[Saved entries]

┄┄┄┄┄┄

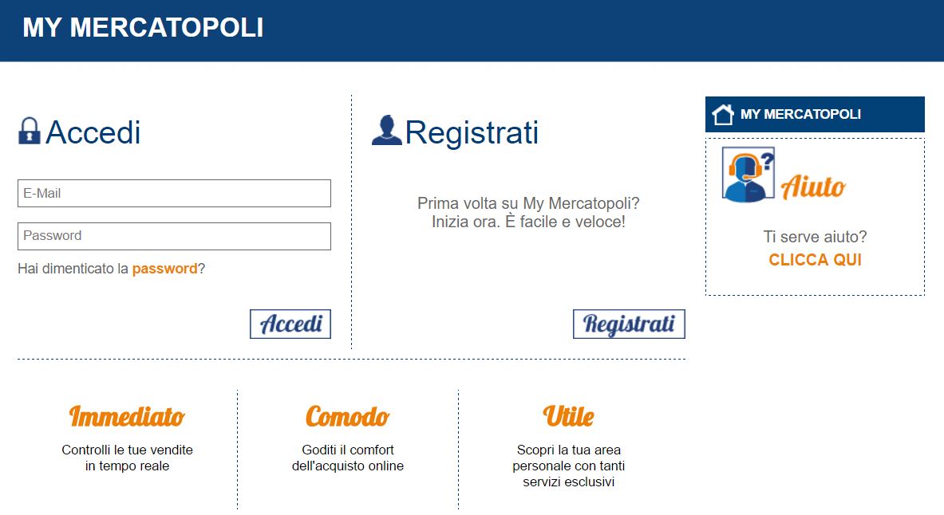Submit login with the Accedi button
This screenshot has width=944, height=515.
[x=290, y=324]
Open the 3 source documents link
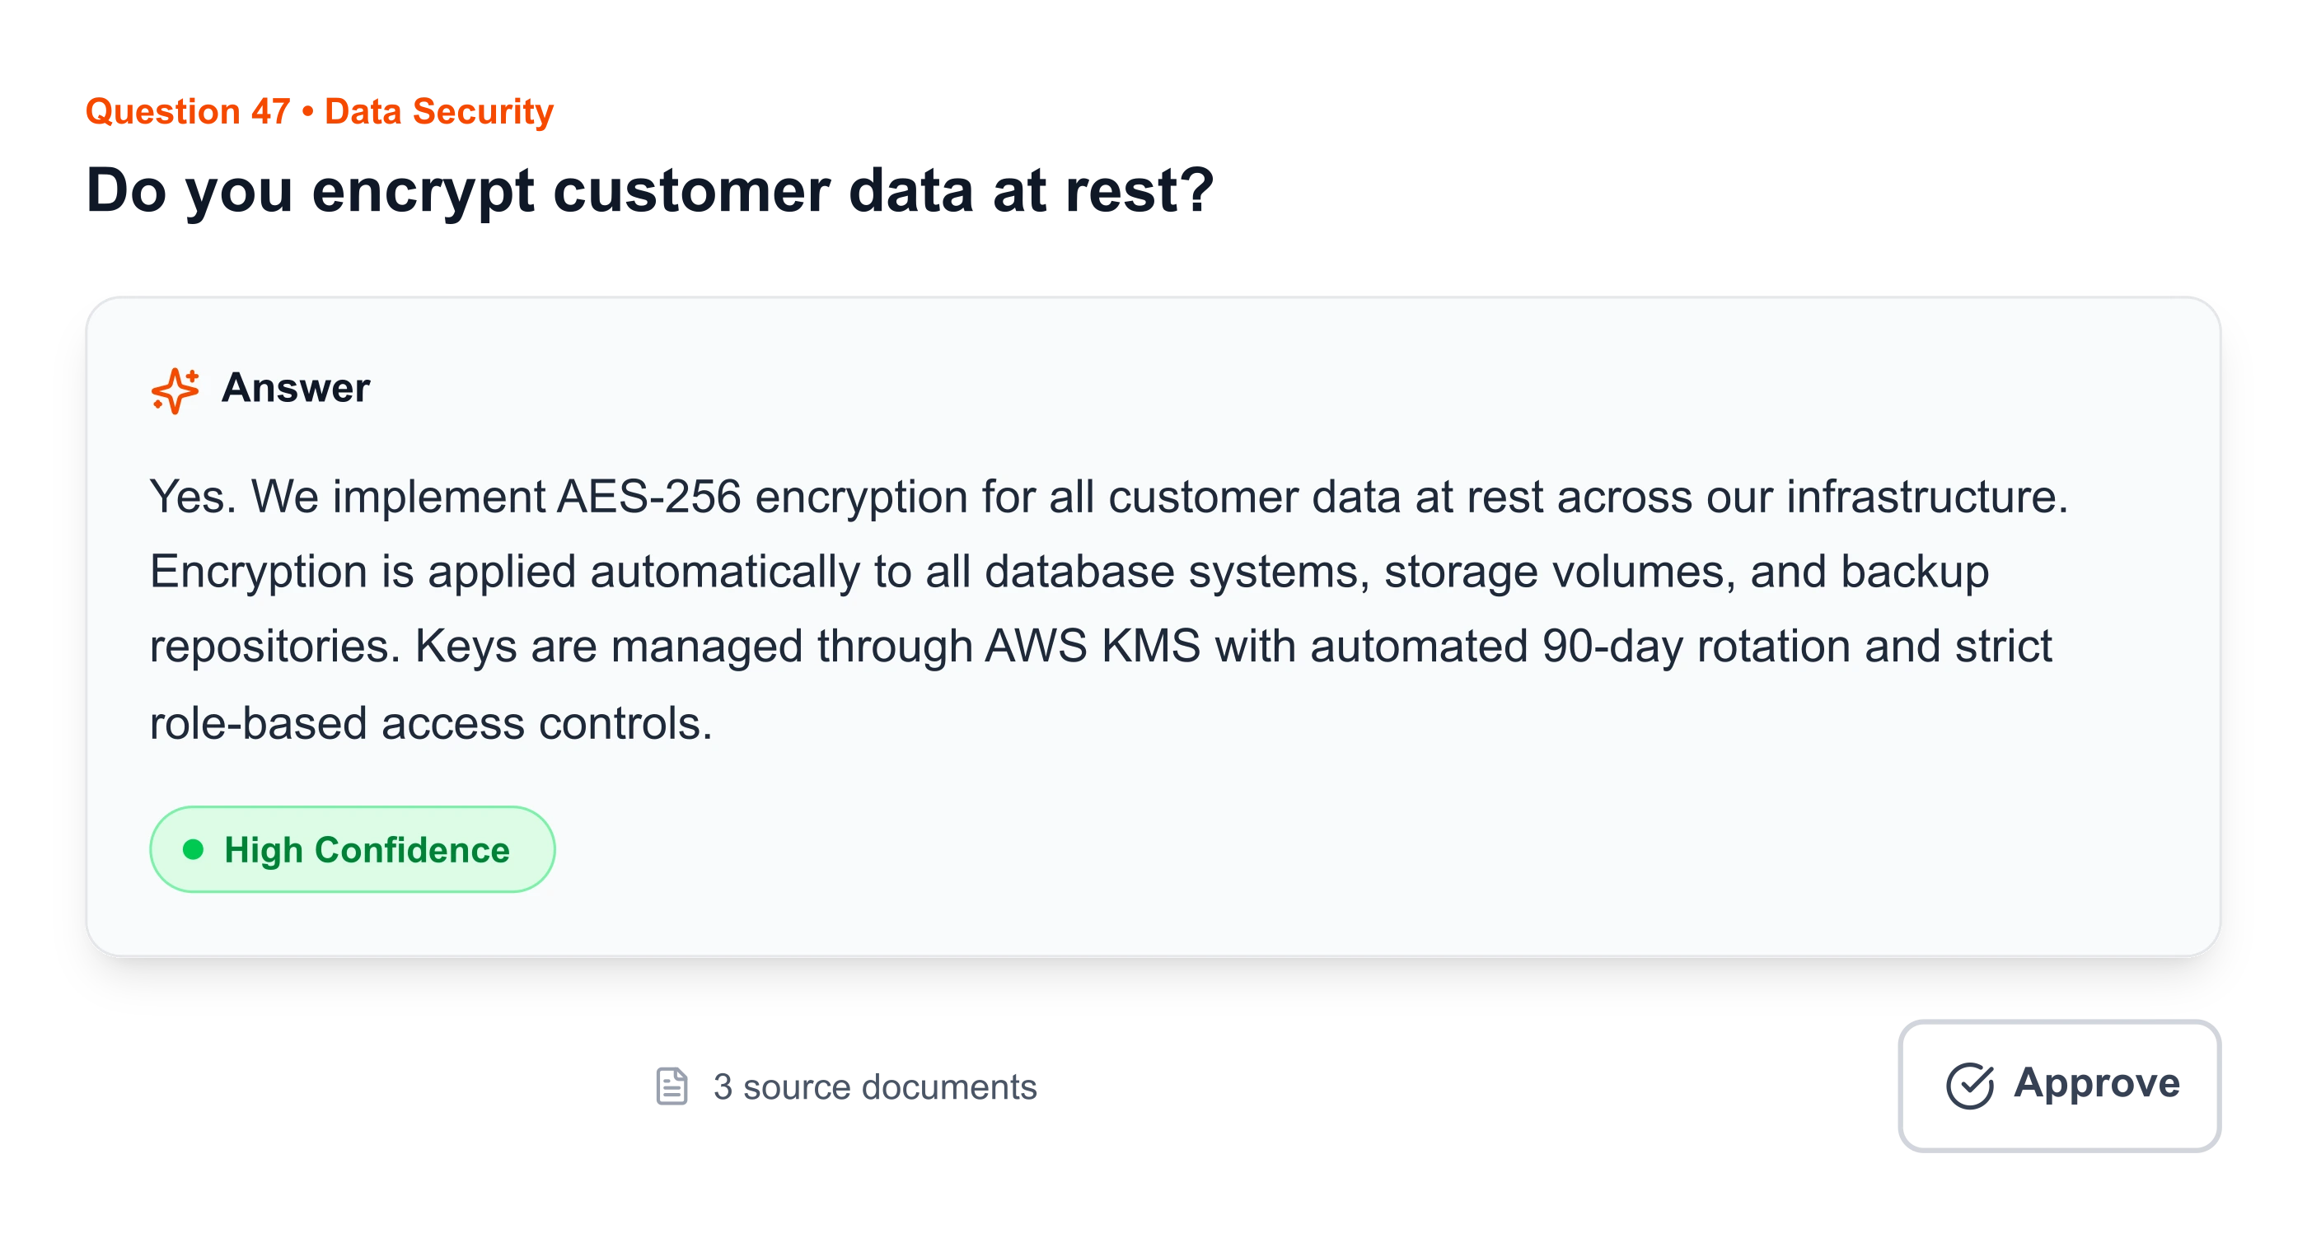Image resolution: width=2307 pixels, height=1238 pixels. 876,1085
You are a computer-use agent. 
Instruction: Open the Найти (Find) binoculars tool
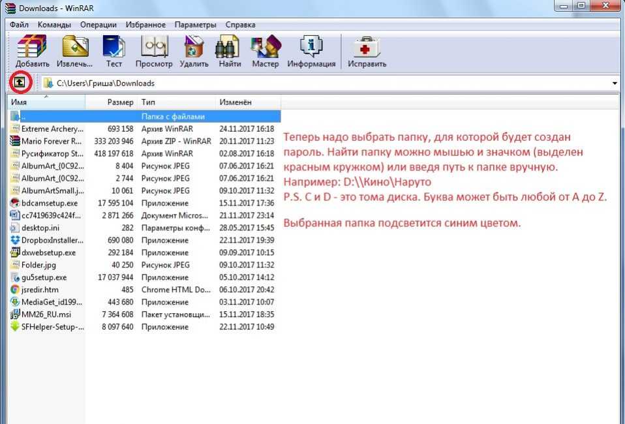pyautogui.click(x=230, y=52)
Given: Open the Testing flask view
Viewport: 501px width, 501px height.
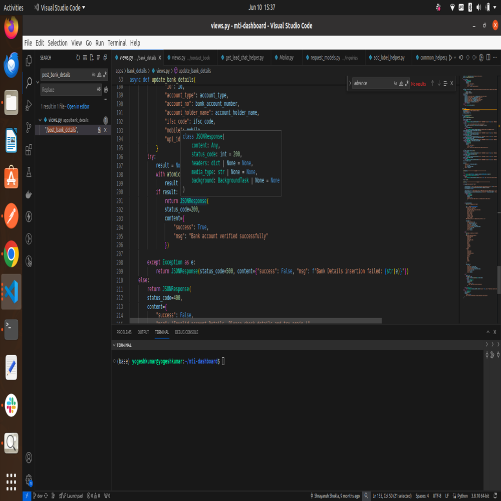Looking at the screenshot, I should click(x=29, y=172).
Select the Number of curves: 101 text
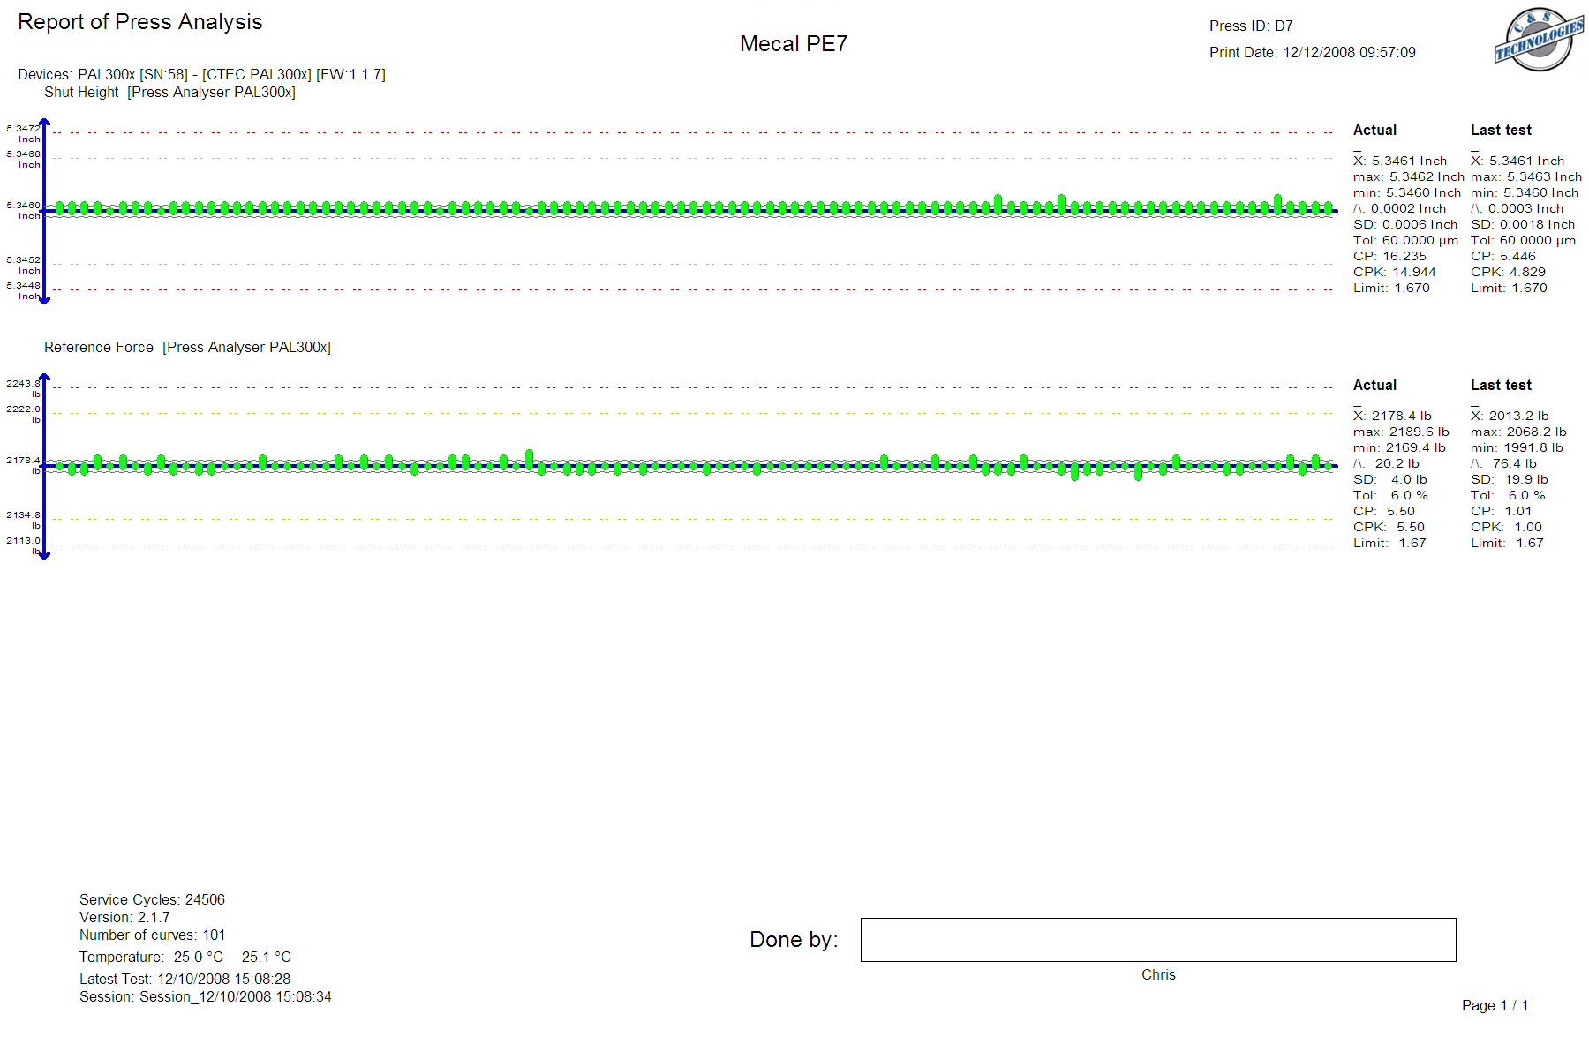Viewport: 1589px width, 1059px height. click(152, 935)
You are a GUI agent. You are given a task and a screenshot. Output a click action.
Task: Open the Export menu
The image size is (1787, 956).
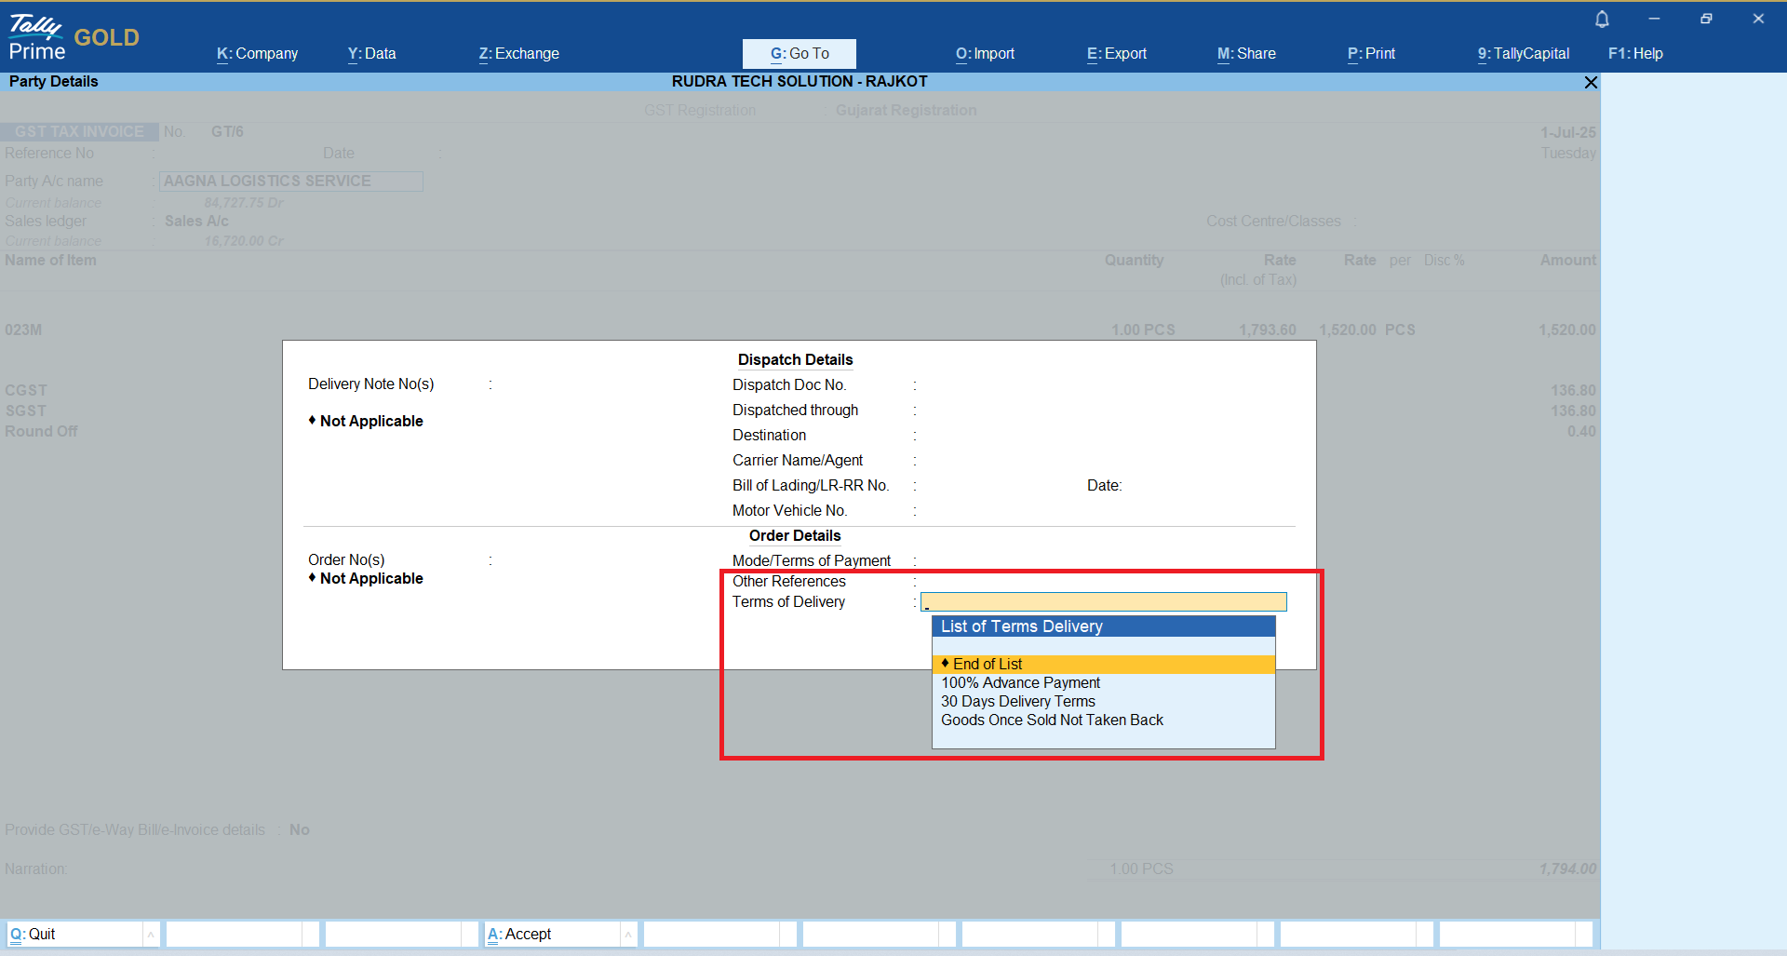[1116, 54]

┄┄┄┄┄┄

§ What to do
Repeat exactly the lines above, from the line containing "Open the 3 source documents link" through the last line of the records, inclusive; omit any pictures.

§ Task answer
Open the 3 source documents link
Image resolution: width=2307 pixels, height=1238 pixels. 876,1085
You are a computer-use agent. 
Instruction: Open the Найти (Find) binoculars tool
pyautogui.click(x=230, y=52)
Given: Open the Testing flask view
Viewport: 501px width, 501px height.
Looking at the screenshot, I should click(x=29, y=172).
Select the Number of curves: 101 text
Viewport: 1589px width, 1059px height. click(152, 935)
You are a GUI agent. You are given a task and a screenshot. Output a click action.
Task: Open the Export menu
The image size is (1787, 956).
[1116, 54]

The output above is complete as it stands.